(RECORDS FOR THE TASK)
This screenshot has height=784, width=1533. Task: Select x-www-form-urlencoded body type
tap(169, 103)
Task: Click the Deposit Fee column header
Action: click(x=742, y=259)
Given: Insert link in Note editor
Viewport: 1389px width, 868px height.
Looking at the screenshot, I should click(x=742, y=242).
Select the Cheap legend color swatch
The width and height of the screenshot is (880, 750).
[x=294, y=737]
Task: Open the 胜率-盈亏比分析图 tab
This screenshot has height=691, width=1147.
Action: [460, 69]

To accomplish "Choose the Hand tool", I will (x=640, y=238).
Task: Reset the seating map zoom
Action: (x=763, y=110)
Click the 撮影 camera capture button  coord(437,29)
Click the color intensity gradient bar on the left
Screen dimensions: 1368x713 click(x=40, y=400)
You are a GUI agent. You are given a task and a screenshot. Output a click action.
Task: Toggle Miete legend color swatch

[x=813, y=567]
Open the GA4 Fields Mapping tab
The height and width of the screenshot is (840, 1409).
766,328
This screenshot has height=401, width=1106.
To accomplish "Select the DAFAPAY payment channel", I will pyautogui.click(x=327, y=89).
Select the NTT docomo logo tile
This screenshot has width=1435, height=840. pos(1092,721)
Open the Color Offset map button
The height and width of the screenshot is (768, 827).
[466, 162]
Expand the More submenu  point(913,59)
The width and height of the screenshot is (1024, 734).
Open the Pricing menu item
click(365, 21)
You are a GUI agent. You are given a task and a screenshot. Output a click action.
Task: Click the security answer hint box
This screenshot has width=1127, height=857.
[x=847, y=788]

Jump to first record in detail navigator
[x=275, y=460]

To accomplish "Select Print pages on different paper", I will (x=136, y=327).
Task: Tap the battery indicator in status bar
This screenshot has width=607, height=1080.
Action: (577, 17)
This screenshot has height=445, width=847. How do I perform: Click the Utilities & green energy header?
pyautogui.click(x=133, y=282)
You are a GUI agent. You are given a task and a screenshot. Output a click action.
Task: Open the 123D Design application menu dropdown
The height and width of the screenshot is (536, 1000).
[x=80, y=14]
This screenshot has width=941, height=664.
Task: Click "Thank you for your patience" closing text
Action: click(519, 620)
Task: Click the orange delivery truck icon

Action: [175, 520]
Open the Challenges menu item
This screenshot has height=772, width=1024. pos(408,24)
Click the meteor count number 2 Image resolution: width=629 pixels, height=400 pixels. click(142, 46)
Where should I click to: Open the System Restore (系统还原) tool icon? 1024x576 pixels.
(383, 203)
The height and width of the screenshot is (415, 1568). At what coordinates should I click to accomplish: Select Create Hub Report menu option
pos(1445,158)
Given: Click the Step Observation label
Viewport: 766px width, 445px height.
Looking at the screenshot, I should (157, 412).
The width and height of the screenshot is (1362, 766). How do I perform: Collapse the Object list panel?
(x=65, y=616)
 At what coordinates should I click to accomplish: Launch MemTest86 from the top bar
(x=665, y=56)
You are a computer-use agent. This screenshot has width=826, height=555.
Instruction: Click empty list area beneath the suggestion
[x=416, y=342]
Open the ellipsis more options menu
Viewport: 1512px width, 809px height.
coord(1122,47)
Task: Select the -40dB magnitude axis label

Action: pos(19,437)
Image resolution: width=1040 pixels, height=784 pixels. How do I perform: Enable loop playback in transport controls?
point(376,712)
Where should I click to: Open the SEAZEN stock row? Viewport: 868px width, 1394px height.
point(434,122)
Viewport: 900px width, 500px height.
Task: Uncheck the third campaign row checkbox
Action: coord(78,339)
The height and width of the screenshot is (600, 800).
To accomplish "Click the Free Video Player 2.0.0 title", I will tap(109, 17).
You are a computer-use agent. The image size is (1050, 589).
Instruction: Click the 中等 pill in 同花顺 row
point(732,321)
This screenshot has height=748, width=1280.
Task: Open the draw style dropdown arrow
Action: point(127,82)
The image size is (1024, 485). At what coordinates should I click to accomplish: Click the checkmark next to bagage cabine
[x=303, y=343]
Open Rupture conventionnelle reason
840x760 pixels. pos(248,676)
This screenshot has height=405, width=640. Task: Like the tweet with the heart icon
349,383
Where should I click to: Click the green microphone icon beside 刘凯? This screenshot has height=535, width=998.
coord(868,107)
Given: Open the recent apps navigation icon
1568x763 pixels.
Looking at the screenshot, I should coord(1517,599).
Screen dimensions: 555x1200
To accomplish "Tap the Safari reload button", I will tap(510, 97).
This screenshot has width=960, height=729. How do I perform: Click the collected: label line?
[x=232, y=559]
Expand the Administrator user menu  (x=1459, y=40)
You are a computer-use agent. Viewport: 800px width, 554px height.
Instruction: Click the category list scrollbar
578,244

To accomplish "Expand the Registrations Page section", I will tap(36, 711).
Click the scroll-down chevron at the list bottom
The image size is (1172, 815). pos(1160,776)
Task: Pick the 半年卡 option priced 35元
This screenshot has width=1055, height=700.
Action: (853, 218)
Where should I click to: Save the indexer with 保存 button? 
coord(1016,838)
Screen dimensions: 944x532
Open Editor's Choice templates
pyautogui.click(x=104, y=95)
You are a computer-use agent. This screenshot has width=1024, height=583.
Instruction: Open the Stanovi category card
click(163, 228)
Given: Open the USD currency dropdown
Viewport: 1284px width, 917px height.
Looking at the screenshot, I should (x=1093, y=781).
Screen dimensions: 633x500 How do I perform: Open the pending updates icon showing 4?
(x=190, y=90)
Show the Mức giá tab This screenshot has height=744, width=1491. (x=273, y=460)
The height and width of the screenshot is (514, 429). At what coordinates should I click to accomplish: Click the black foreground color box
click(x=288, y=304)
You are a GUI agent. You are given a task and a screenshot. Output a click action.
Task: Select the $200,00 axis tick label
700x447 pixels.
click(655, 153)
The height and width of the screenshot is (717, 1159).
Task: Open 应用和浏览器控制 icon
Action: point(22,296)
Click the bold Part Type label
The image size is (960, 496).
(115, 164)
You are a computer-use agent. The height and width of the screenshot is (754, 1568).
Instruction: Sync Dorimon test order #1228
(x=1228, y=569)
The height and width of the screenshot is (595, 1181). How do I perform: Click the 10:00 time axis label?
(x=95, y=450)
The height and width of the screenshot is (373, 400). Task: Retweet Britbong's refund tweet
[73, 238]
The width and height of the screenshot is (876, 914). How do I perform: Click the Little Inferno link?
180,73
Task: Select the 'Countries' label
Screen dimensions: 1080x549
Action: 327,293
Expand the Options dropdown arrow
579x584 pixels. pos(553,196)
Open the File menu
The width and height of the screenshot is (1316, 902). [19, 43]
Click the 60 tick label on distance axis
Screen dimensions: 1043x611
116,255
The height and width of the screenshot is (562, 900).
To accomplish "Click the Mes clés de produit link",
(End RECORDS FOR THE TASK)
(WORK INSTRUCTIONS): So that nothing is lost, write out each record exactly as it appears above.

(REPLY):
This screenshot has height=784, width=1533. Task: Select x-www-form-urlencoded body type
tap(169, 103)
Task: Click the Deposit Fee column header
Action: click(x=742, y=259)
Given: Insert link in Note editor
Viewport: 1389px width, 868px height.
Looking at the screenshot, I should click(x=742, y=242).
Select the Cheap legend color swatch
The width and height of the screenshot is (880, 750).
[x=294, y=737]
Task: Open the 胜率-盈亏比分析图 tab
This screenshot has height=691, width=1147.
Action: [460, 69]

To accomplish "Choose the Hand tool", I will (x=640, y=238).
Task: Reset the seating map zoom
Action: (x=763, y=110)
Click the 撮影 camera capture button  coord(437,29)
Click the color intensity gradient bar on the left
Screen dimensions: 1368x713 click(x=40, y=400)
You are a GUI agent. You are given a task and a screenshot. Output a click action.
Task: Toggle Miete legend color swatch

[x=813, y=567]
Open the GA4 Fields Mapping tab
The height and width of the screenshot is (840, 1409).
766,328
This screenshot has height=401, width=1106.
To accomplish "Select the DAFAPAY payment channel", I will pyautogui.click(x=327, y=89).
Select the NTT docomo logo tile
This screenshot has width=1435, height=840. pos(1092,721)
Open the Color Offset map button
The height and width of the screenshot is (768, 827).
[466, 162]
Expand the More submenu  point(913,59)
The width and height of the screenshot is (1024, 734).
Open the Pricing menu item
click(365, 21)
You are a GUI agent. You are given a task and a screenshot. Output a click action.
Task: Click the security answer hint box
This screenshot has width=1127, height=857.
[x=847, y=788]

Jump to first record in detail navigator
[x=275, y=460]

To accomplish "Select Print pages on different paper", I will (x=136, y=327).
Task: Tap the battery indicator in status bar
This screenshot has width=607, height=1080.
Action: (577, 17)
This screenshot has height=445, width=847. How do I perform: Click the Utilities & green energy header?
pyautogui.click(x=133, y=282)
You are a GUI agent. You are given a task and a screenshot. Output a click action.
Task: Open the 123D Design application menu dropdown
The height and width of the screenshot is (536, 1000).
[x=80, y=14]
This screenshot has width=941, height=664.
Task: Click "Thank you for your patience" closing text
Action: click(519, 620)
Task: Click the orange delivery truck icon

Action: [175, 520]
Open the Challenges menu item
This screenshot has height=772, width=1024. pos(408,24)
Click the meteor count number 2 Image resolution: width=629 pixels, height=400 pixels. click(142, 46)
Where should I click to: Open the System Restore (系统还原) tool icon? 1024x576 pixels.
(383, 203)
The height and width of the screenshot is (415, 1568). At what coordinates should I click to accomplish: Select Create Hub Report menu option
pos(1445,158)
Given: Click the Step Observation label
Viewport: 766px width, 445px height.
Looking at the screenshot, I should (157, 412).
The width and height of the screenshot is (1362, 766). How do I perform: Collapse the Object list panel?
(x=65, y=616)
 At what coordinates should I click to accomplish: Launch MemTest86 from the top bar
(x=665, y=56)
You are a computer-use agent. This screenshot has width=826, height=555.
Instruction: Click empty list area beneath the suggestion
[x=416, y=342]
Open the ellipsis more options menu
Viewport: 1512px width, 809px height.
coord(1122,47)
Task: Select the -40dB magnitude axis label

Action: pos(19,437)
Image resolution: width=1040 pixels, height=784 pixels. How do I perform: Enable loop playback in transport controls?
point(376,712)
Where should I click to: Open the SEAZEN stock row? Viewport: 868px width, 1394px height.
point(434,122)
Viewport: 900px width, 500px height.
Task: Uncheck the third campaign row checkbox
Action: coord(78,339)
The height and width of the screenshot is (600, 800).
To accomplish "Click the Free Video Player 2.0.0 title", I will tap(109, 17).
You are a computer-use agent. The image size is (1050, 589).
Instruction: Click the 中等 pill in 同花顺 row
point(732,321)
This screenshot has height=748, width=1280.
Task: Open the draw style dropdown arrow
Action: point(127,82)
The image size is (1024, 485). At what coordinates should I click to accomplish: Click the checkmark next to bagage cabine
[x=303, y=343]
Open Rupture conventionnelle reason
840x760 pixels. pos(248,676)
This screenshot has height=405, width=640. Task: Like the tweet with the heart icon
349,383
Where should I click to: Click the green microphone icon beside 刘凯? This screenshot has height=535, width=998.
coord(868,107)
Given: Open the recent apps navigation icon
1568x763 pixels.
Looking at the screenshot, I should coord(1517,599).
Screen dimensions: 555x1200
To accomplish "Tap the Safari reload button", I will tap(510, 97).
This screenshot has width=960, height=729. How do I perform: Click the collected: label line?
[x=232, y=559]
Expand the Administrator user menu  (x=1459, y=40)
You are a computer-use agent. Viewport: 800px width, 554px height.
Instruction: Click the category list scrollbar
578,244

To accomplish "Expand the Registrations Page section", I will tap(36, 711).
Click the scroll-down chevron at the list bottom
The image size is (1172, 815). pos(1160,776)
Task: Pick the 半年卡 option priced 35元
This screenshot has width=1055, height=700.
Action: (853, 218)
Where should I click to: Save the indexer with 保存 button? 
coord(1016,838)
Screen dimensions: 944x532
Open Editor's Choice templates
pyautogui.click(x=104, y=95)
You are a computer-use agent. This screenshot has width=1024, height=583.
Instruction: Open the Stanovi category card
click(163, 228)
Given: Open the USD currency dropdown
Viewport: 1284px width, 917px height.
Looking at the screenshot, I should (x=1093, y=781).
Screen dimensions: 633x500 How do I perform: Open the pending updates icon showing 4?
(x=190, y=90)
Show the Mức giá tab This screenshot has height=744, width=1491. (x=273, y=460)
The height and width of the screenshot is (514, 429). At what coordinates should I click to accomplish: Click the black foreground color box
click(x=288, y=304)
You are a GUI agent. You are given a task and a screenshot. Output a click action.
Task: Select the $200,00 axis tick label
700x447 pixels.
click(655, 153)
The height and width of the screenshot is (717, 1159).
Task: Open 应用和浏览器控制 icon
Action: point(22,296)
Click the bold Part Type label
The image size is (960, 496).
(115, 164)
You are a computer-use agent. The height and width of the screenshot is (754, 1568).
Instruction: Sync Dorimon test order #1228
(x=1228, y=569)
The height and width of the screenshot is (595, 1181). How do I perform: Click the 10:00 time axis label?
(x=95, y=450)
The height and width of the screenshot is (373, 400). Task: Retweet Britbong's refund tweet
[73, 238]
The width and height of the screenshot is (876, 914). How do I perform: Click the Little Inferno link?
180,73
Task: Select the 'Countries' label
Screen dimensions: 1080x549
Action: 327,293
Expand the Options dropdown arrow
579x584 pixels. pos(553,196)
Open the File menu
The width and height of the screenshot is (1316, 902). [19, 43]
Click the 60 tick label on distance axis
Screen dimensions: 1043x611
116,255
The height and width of the screenshot is (562, 900).
To accomplish "Click the Mes clés de produit link",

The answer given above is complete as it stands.